Texas Manufactured
Home Market
Comprehensive analysis of production, pricing, financing, regulation, geographic demand, and the 2026 outlook. The data behind the strategy.
Texas Leads the Nation in Manufactured Housing
Texas is the nation's undisputed leader in manufactured housing, ranking #1 in factory output, annual shipments, licensed retailers, and total stock. After a peak cycle in 2021-2022, the market is navigating its deepest correction in a decade, creating the most buyer-favorable conditions in years.
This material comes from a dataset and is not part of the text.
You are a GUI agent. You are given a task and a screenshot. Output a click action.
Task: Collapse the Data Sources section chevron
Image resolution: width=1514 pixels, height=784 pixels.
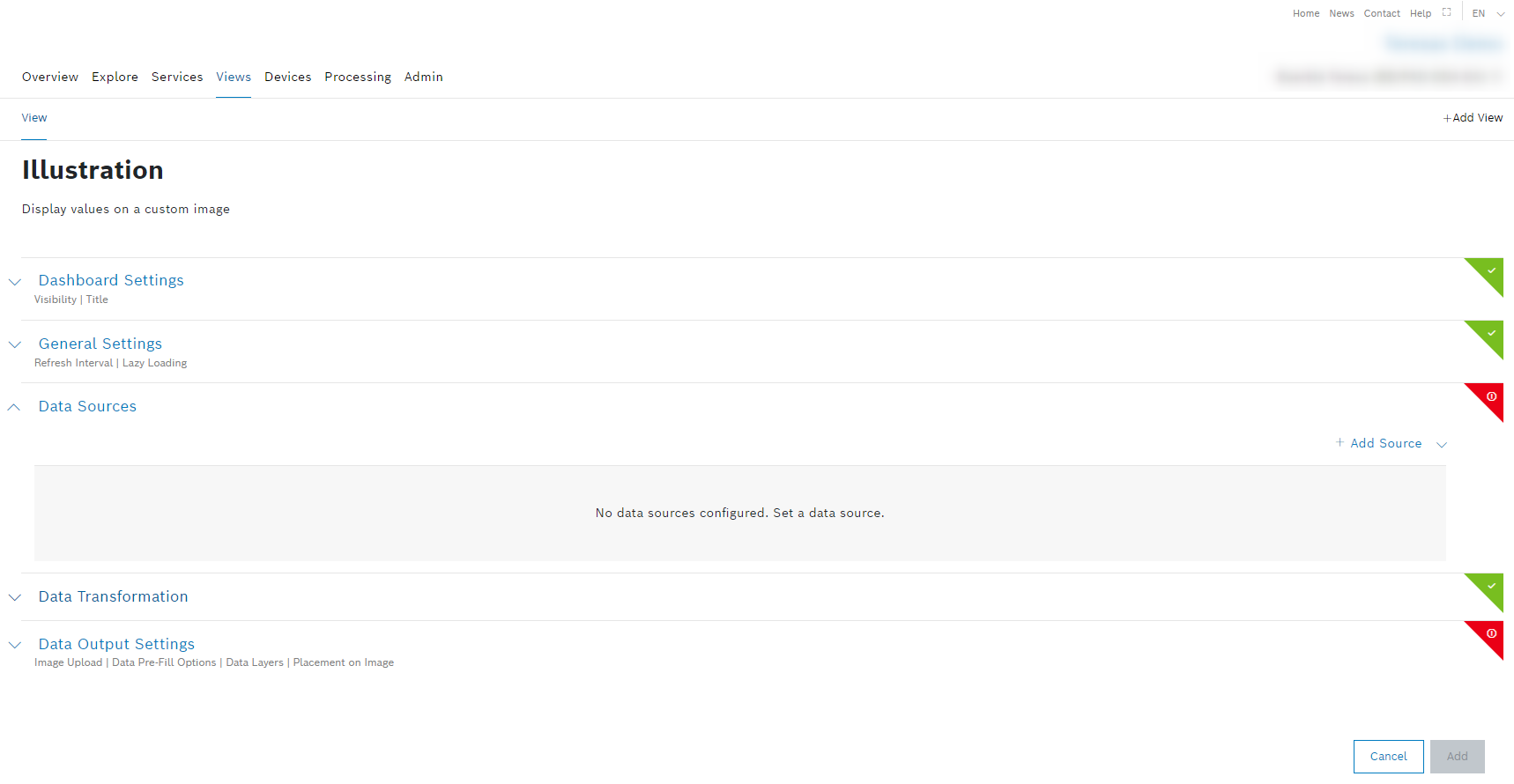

Deepest Correction in a Decade
Statewide inventory topped 9 months of supply in 2025, with days-on-market doubling from 46 to 94 days for entry-level single-wides. New median home prices fell 9.7% year-over-year.
Structural Affordability Advantage
Manufactured homes cost $78-$87/sq ft vs. $168/sq ft for site-built, a 49-53% discount that no other housing form can replicate.
Financing Friction Point
Chattel loans now carry 9-11% rates, eroding monthly payment affordability. Broader use of real property titling could unlock conventional mortgage access for a much larger share of buyers.
Recovery Anticipated Mid-2026
Texas A&M's TRERC November 2025 survey recorded the widest-ever gap between current conditions (declining) and 6-month forward expectations (recovery). Textbook cycle bottom setup.
Shipments Trending Down From 2022 Peak
Texas produced and received significantly more manufactured homes during the 2021-2022 demand surge. Production expanded capacity across 27 factories, but retail absorption began cooling sharply in mid-2023 as mortgage rates rose.
2025 Retail Sales Breakdown
| Segment | 2025 Units Sold | YoY Change | Notes |
|---|---|---|---|
| New Single-Section | 6,231 | -7.0% | Entry-level; price pressure most acute |
| New Multi-Section | 9,124 | +5.2% | Double/triple-wides gaining share |
| Used Homes | 3,497 | +6.0% | Cash buyers; 30-40% below new pricing |
| Total | 15,355 | -0.1% | Near-flat vs. 2024 |
An Unmatched Affordability Advantage
The cost gap between manufactured and site-built housing is structural and widening. Census Bureau data confirms manufactured homes average $78-$87/sq ft vs. $168/sq ft for site-built, a 49-53% discount.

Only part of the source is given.